Julian Assange Arrested in London
Julian Assange, the founder of Wikileaks, has been arrested in London on a Swedish sex crime charge.
The action comes a week and a half after the release of State Department cables to news organizations and via the Internet, which will continue according to the Wikileaks Twitter feed. “Today’s actions against our editor-in-chief Julian Assange won’t affect our operations,” the tweet said.
Assange is being held on a “sex by surprise” charge. He has not been arrested for rape; the sex in question was consensual. Apparently, the issue is whether or not a condom was used and whether the woman requested one. The charge, only part of the Swedish criminal code and not the UK, carries a fine of 5,000 kronor, or $715. To sum up, Interpol issued an international warrant, and Britain honored it for Sweden, over a case that has a fine of $715 and no jail time. Assange has pleaded innocence to the charge. The full police report is available here.
Assange published an editorial in The Australian today, defending his organization and its release of the State Department cables.
WikiLeaks coined a new type of journalism: scientific journalism.
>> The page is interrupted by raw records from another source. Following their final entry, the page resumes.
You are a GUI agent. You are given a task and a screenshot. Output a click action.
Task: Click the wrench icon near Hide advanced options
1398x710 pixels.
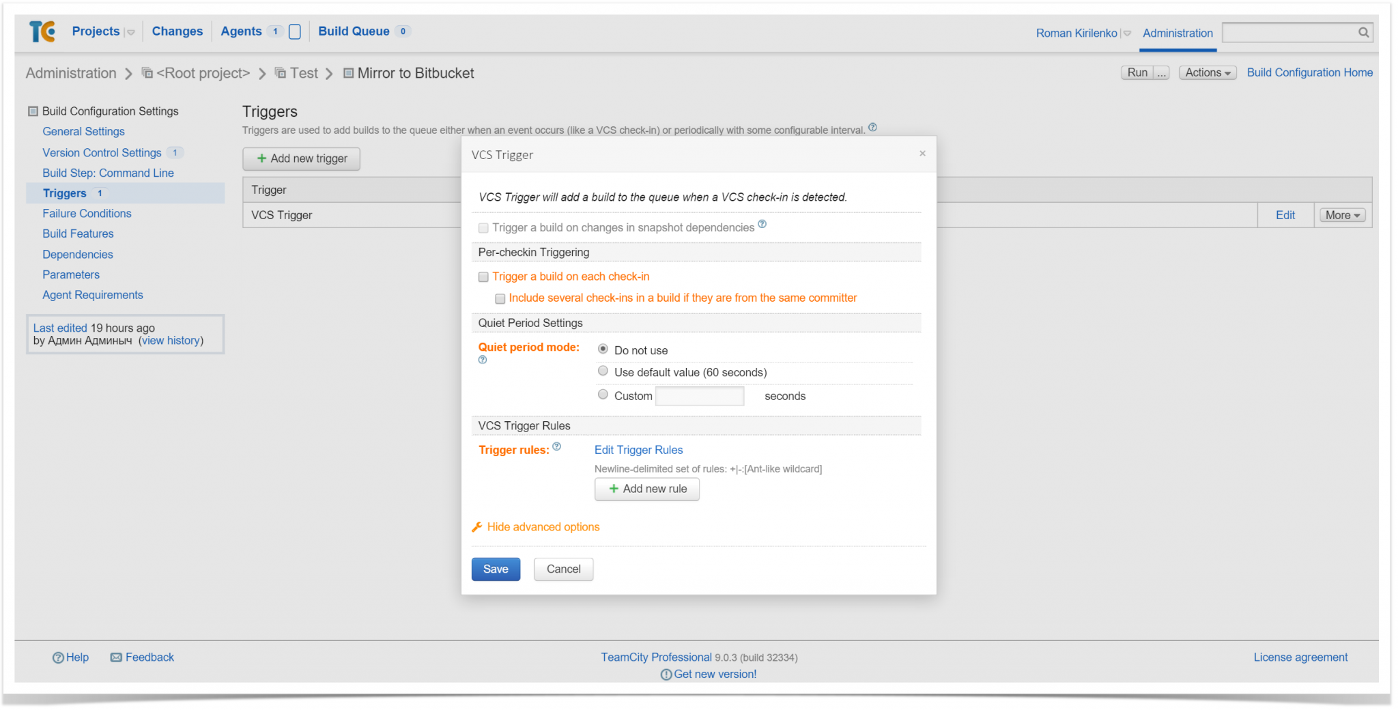click(476, 526)
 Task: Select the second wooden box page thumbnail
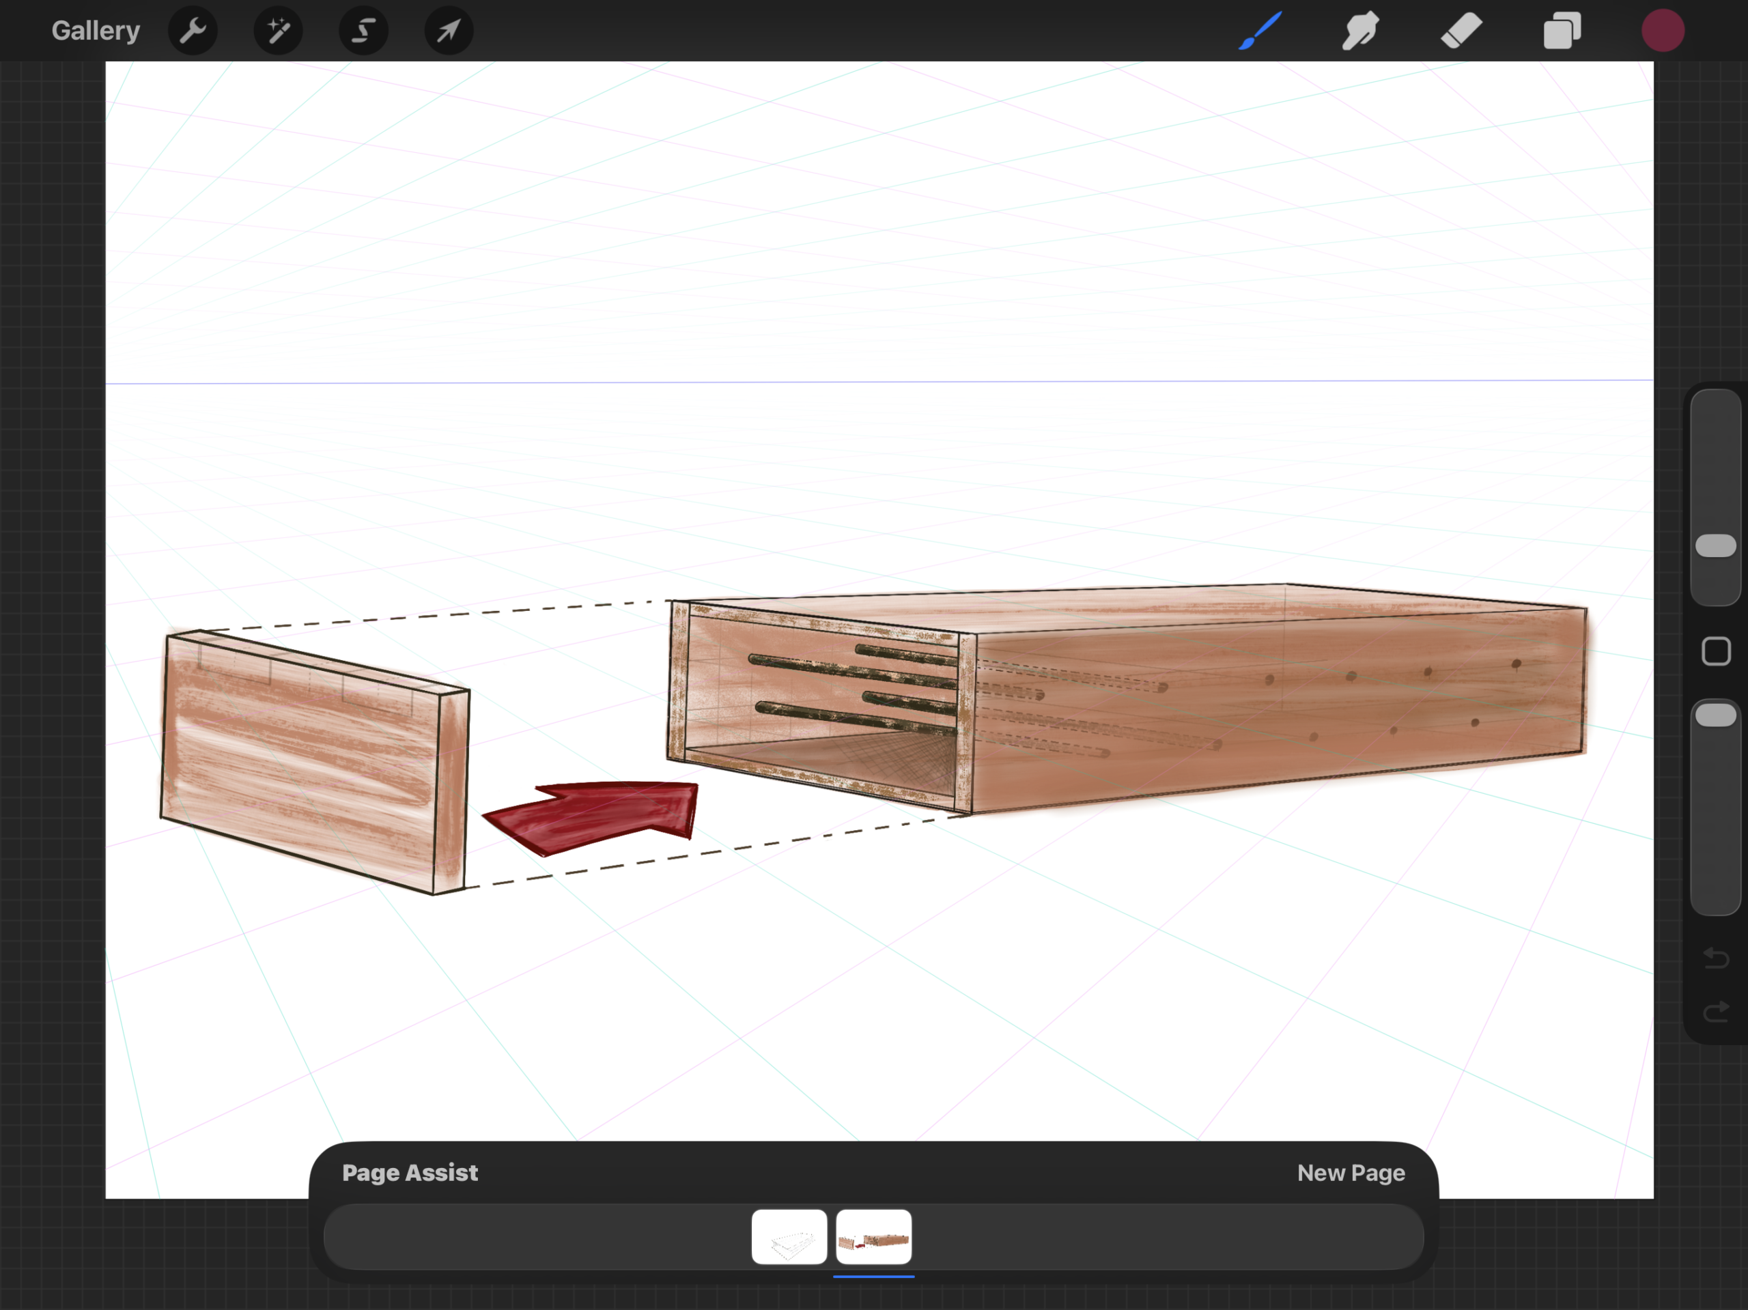click(873, 1237)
We work with other media outlets to bring people the news, but also to prove it is true. Scientific journalism allows you to read a news story, then to click online to see the original document it is based on. That way you can judge for yourself: Is the story true? Did the journalist report it accurately?
Democratic societies need a strong media and WikiLeaks is part of that media. The media helps keep government honest. WikiLeaks has revealed some hard truths about the Iraq and Afghan wars, and broken stories about corporate corruption.
People have said I am anti-war: for the record, I am not. Sometimes nations need to go to war, and there are just wars. But there is nothing more wrong than a government lying to its people about those wars, then asking these same citizens to put their lives and their taxes on the line for those lies. If a war is justified, then tell the truth and the people will decide whether to support it.
If you have read any of the Afghan or Iraq war logs, any of the US embassy cables or any of the stories about the things WikiLeaks has reported, consider how important it is for all media to be able to report these things freely.
Assange adds that multiple media outlets have published Wikileaks documents, and yet only his organization has been subject to attacks by world governments, aimed at shutting it down. He accused governments of “trying to shoot the messenger because it doesn’t want the truth revealed.”
In just today’s Wikileaks release, as if to prove Assange’s point, US officials downplay talks with the Taliban, after publicly hyping the possibility of reconciliation as the only way to end the war. The cables also show that Hamid Karzai is disinterested, along with the US, for giving the Taliban any role in the Afghan government, meaning that whatever talks have taken place are essentially meaningless. This just means that the war is fated to go on literally forever, with each side unable to achieve surrender but seeking one anyway.
That seems like an important bit of information.
An ad hoc group called Justice for Assange debuted today.
UPDATE: Visa has now suspended payments to Assange. This is a lightning-quick, coordinated effort to freeze out someone publishing the same items that the New York Times, Le Monde, the Guardian, Der Spiegel and El Pais has been publishing all week. It’s chilling. Also, the British court denied bail for Assange, and he said he would resist extradition to Sweden.